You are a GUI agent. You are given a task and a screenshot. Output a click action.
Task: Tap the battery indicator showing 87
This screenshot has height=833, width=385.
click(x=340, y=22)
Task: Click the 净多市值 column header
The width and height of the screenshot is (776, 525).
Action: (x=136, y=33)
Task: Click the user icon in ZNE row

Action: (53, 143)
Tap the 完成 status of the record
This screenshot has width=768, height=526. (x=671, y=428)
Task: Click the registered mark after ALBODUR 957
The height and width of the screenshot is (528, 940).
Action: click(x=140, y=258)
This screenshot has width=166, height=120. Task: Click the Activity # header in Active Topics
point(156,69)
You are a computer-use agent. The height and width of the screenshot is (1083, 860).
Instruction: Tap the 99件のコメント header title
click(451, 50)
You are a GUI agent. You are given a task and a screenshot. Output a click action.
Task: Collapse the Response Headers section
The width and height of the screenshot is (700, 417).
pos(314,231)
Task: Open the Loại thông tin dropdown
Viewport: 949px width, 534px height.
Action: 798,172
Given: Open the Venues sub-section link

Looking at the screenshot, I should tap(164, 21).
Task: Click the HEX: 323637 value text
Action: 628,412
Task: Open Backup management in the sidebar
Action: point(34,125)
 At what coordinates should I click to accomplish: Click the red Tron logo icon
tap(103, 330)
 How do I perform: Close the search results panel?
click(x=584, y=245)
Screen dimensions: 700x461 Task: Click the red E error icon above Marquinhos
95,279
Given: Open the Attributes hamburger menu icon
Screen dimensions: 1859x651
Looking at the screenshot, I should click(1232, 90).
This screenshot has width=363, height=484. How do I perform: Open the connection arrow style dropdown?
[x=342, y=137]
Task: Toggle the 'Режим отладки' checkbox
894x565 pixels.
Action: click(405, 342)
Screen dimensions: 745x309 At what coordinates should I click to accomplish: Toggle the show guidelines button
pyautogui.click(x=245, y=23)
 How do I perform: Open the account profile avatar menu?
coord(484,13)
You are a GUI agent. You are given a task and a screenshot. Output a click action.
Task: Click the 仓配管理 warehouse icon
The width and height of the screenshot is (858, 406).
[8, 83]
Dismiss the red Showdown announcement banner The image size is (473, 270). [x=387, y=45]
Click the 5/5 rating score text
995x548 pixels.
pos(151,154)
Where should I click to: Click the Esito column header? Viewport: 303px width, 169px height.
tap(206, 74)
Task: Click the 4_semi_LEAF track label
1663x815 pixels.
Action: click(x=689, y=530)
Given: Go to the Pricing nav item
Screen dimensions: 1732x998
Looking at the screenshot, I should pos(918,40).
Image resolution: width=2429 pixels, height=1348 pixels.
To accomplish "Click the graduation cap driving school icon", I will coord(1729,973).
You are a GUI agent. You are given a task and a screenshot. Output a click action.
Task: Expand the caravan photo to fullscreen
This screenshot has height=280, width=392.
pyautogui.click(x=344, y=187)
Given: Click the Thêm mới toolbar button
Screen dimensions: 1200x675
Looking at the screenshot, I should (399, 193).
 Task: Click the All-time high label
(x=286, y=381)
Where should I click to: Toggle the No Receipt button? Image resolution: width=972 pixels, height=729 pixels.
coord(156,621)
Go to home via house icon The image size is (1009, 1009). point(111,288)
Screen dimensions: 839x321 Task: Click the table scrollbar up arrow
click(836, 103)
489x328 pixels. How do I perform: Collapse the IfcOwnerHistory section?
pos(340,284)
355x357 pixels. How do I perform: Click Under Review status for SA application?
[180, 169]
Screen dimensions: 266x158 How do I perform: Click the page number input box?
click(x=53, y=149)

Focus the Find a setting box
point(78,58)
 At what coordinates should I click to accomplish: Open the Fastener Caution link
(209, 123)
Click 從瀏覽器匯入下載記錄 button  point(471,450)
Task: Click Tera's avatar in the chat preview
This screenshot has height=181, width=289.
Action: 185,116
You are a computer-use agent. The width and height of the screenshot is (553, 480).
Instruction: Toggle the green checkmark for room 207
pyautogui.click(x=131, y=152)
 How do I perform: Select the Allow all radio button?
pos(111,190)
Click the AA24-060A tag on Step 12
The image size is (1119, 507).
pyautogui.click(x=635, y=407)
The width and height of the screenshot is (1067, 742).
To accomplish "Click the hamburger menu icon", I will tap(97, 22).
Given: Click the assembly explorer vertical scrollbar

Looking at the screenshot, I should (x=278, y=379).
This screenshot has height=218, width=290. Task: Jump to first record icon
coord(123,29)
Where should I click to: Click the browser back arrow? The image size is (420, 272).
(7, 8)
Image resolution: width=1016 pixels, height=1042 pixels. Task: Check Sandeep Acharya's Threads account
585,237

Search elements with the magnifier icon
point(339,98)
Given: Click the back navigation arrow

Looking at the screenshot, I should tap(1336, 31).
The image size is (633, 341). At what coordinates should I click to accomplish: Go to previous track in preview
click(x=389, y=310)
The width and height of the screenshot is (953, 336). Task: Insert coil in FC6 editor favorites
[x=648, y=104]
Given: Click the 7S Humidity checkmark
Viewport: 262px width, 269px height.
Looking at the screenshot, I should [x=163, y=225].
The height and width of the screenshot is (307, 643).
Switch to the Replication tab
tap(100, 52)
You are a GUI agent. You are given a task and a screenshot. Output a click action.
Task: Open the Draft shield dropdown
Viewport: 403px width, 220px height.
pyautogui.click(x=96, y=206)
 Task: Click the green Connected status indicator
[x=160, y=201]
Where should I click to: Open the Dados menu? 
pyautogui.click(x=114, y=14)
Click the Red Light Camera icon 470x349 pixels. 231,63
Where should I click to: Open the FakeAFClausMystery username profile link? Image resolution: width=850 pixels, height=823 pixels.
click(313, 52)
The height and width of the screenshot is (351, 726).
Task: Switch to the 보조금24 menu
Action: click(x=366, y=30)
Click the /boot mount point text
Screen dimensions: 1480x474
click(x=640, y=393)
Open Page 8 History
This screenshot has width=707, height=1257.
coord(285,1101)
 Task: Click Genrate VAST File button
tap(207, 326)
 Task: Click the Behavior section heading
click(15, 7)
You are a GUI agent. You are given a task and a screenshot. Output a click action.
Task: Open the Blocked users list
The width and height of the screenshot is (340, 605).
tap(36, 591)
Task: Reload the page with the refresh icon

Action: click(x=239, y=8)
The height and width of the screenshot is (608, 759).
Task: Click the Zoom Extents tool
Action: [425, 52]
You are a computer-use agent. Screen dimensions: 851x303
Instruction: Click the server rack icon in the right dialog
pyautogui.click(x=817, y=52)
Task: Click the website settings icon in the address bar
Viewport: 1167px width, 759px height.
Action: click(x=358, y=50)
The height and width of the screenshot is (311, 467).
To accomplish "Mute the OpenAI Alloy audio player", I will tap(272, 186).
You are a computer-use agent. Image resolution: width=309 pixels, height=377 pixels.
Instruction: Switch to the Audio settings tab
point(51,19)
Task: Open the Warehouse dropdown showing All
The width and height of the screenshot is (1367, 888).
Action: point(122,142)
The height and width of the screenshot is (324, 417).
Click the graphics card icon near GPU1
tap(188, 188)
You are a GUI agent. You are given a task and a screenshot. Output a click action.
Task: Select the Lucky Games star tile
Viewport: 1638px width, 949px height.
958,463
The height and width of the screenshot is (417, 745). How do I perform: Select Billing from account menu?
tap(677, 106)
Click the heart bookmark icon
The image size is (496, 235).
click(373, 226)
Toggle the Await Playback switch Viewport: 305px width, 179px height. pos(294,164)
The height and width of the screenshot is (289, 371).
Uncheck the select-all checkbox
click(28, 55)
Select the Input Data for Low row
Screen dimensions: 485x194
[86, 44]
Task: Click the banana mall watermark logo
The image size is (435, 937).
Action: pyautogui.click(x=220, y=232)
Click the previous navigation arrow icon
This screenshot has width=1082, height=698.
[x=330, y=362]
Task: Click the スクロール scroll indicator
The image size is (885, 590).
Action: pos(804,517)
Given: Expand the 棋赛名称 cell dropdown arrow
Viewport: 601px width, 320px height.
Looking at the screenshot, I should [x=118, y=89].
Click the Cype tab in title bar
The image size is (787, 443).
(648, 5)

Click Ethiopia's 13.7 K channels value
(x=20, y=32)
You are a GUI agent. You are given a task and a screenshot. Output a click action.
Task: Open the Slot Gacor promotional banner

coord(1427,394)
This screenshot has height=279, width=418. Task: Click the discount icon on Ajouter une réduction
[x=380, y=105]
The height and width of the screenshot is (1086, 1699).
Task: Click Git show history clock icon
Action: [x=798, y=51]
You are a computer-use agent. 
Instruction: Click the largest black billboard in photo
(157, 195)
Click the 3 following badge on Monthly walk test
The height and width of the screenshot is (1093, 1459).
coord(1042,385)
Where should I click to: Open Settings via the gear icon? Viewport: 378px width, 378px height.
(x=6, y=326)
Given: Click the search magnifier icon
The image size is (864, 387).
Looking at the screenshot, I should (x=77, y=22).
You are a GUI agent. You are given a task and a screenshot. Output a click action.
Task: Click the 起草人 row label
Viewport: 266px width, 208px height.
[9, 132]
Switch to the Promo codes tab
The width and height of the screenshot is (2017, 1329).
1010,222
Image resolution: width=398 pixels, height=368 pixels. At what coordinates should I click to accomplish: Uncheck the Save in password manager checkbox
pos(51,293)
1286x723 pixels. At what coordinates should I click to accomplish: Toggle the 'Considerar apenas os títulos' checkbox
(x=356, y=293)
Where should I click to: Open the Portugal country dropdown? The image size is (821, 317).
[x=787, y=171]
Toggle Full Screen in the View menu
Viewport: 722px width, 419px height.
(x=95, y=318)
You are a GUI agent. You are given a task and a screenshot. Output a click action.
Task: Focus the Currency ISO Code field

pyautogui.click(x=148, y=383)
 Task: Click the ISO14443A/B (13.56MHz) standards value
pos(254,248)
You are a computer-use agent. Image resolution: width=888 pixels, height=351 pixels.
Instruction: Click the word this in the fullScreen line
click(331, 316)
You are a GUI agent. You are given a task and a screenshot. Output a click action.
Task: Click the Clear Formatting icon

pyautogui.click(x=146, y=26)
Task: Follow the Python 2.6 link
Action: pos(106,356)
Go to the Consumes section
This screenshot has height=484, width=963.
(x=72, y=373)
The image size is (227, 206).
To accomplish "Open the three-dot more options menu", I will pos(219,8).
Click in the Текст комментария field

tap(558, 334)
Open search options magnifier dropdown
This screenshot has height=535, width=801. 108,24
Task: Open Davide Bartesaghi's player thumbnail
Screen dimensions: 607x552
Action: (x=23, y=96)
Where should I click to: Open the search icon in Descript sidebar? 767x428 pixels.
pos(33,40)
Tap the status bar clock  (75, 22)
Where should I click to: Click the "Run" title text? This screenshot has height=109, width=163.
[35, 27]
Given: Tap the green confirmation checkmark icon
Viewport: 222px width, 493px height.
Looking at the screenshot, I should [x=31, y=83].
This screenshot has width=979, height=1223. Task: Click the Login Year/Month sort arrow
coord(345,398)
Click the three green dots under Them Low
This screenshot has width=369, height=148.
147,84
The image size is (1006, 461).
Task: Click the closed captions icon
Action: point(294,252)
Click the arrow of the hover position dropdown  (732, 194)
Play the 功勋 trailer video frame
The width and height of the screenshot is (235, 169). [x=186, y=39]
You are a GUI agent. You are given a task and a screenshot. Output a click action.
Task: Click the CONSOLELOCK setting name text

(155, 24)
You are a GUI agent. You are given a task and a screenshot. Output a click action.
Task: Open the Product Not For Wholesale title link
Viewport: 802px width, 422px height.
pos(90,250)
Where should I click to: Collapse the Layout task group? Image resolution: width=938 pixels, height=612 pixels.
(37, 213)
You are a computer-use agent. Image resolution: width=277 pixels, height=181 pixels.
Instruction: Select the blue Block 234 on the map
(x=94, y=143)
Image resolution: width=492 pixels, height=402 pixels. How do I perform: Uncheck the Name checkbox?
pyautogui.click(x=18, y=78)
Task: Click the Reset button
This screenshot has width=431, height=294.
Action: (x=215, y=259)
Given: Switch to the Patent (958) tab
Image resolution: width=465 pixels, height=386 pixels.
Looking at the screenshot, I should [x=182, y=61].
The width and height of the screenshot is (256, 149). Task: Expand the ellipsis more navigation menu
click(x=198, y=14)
════════
**OBJECTIVE**
Quote the part of the listing that opens with the line containing "Given: Open the Attributes" and closes with the line containing "[x=342, y=137]", both of those lines included.

**FINISHED EXERCISE**
Given: Open the Attributes hamburger menu icon
Screen dimensions: 1859x651
Looking at the screenshot, I should click(1232, 90).
This screenshot has width=363, height=484. How do I perform: Open the connection arrow style dropdown?
[x=342, y=137]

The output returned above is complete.